━━ Listed records ━━
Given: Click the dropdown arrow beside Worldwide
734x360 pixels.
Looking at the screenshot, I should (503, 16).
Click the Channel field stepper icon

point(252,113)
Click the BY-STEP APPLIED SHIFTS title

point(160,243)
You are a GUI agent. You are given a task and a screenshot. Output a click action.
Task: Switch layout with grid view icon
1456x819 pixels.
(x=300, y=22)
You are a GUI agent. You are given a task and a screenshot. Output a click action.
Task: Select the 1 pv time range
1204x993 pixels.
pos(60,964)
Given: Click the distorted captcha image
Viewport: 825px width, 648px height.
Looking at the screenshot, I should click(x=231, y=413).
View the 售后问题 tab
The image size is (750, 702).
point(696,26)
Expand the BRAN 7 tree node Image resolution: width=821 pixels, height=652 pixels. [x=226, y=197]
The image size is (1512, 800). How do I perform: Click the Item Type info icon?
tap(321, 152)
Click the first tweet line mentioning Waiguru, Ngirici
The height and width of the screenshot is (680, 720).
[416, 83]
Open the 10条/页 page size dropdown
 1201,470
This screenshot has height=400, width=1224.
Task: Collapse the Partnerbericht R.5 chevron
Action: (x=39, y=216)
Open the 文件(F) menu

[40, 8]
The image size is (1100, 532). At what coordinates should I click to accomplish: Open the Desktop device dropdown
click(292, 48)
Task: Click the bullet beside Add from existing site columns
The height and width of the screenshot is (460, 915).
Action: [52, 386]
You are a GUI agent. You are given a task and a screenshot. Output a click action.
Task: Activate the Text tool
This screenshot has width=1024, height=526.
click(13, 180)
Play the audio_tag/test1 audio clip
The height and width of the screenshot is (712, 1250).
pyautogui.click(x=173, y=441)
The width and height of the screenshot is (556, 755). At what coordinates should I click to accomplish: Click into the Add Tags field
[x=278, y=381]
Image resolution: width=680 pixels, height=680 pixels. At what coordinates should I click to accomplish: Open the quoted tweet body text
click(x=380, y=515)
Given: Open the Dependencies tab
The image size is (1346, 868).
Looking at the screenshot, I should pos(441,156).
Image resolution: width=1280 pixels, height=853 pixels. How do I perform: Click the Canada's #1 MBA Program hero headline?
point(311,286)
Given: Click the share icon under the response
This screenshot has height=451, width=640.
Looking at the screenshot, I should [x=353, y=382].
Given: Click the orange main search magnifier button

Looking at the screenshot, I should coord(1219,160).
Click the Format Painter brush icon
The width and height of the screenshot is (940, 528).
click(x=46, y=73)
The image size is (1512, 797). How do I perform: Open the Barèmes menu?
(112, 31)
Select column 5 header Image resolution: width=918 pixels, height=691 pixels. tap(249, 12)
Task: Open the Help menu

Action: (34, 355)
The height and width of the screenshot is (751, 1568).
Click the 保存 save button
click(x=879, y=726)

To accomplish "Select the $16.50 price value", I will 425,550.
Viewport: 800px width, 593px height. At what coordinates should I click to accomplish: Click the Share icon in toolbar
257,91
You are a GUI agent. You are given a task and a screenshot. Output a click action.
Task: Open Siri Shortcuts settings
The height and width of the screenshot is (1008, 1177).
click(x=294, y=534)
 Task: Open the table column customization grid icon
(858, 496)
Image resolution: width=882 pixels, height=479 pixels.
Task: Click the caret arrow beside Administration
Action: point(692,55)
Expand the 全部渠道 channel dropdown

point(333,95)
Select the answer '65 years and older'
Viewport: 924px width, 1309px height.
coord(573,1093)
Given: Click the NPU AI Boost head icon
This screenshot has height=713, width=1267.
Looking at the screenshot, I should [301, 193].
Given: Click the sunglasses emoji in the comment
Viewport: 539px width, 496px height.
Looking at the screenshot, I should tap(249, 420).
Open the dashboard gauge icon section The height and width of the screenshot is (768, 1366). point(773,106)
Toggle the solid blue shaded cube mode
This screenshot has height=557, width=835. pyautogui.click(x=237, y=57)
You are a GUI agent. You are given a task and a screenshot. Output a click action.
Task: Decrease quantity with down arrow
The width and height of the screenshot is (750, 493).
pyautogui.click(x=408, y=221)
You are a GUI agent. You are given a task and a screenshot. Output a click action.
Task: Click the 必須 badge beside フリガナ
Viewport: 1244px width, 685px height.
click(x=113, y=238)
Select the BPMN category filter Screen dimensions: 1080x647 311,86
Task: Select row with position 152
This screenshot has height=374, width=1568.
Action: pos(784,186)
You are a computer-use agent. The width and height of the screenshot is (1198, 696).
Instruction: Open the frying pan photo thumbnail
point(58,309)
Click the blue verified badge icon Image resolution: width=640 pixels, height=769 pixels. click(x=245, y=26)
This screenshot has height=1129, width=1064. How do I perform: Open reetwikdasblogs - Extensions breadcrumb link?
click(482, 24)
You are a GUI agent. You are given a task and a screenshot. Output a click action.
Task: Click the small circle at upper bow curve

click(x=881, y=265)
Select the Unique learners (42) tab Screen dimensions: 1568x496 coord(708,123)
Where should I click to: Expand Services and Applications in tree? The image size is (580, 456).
━━━
## [Problem details]
Working through the records, copy each line in which the word "badge" appears.

## [Task answer]
Task: Click the 必須 badge beside フリガナ
Click the blue verified badge icon Image resolution: width=640 pixels, height=769 pixels. click(x=245, y=26)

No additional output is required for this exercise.